Item 1.   Summary Term Sheet.
     The information set forth in the section of the Offer to Purchase captioned “Summary Term Sheet” is incorporated herein by reference.
Item 2.   Subject Company Information.
     (a) The name of the issuer is Amdocs Limited, a company organized under the laws of the Island of Guernsey. Our registered office is located in Suite 5, Tower Hill House Le Bordage, St. Peter Port, Guernsey, GY1 3QT, and the telephone number at that location is 011-44-1481-728444. The executive offices of our principal subsidiary in the United States are located at 1390 Timberlake Manor Parkway, Chesterfield, Missouri 63017, and the telephone number at that location is (314) 212-8328. The information set forth in the Offer to Purchase in the section captioned “Information About Amdocs” is incorporated herein by reference.
     (b) The securities that are subject to this offer are the 0.50% Convertible Senior Notes due 2024 of Amdocs Limited, or the notes. As of the date of this statement, there was $331,800,000 aggregate principal amount of the notes outstanding.
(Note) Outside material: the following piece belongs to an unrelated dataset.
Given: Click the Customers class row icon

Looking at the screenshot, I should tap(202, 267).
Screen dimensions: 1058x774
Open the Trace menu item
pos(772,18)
     (c) The information set forth in the Offer to Purchase in the section captioned “The Offer — Information about the Notes — Trading Market” is incorporated herein by reference.
     On February 11, 2009, the last reported sale price for Amdocs’ ordinary shares was $18.59 per share.
Item 3.   Identity and Background of Filing Person.
     (a) The information set forth under Item 1 and Item 2(a) above is incorporated herein by reference. Amdocs is both the filing person and the subject company.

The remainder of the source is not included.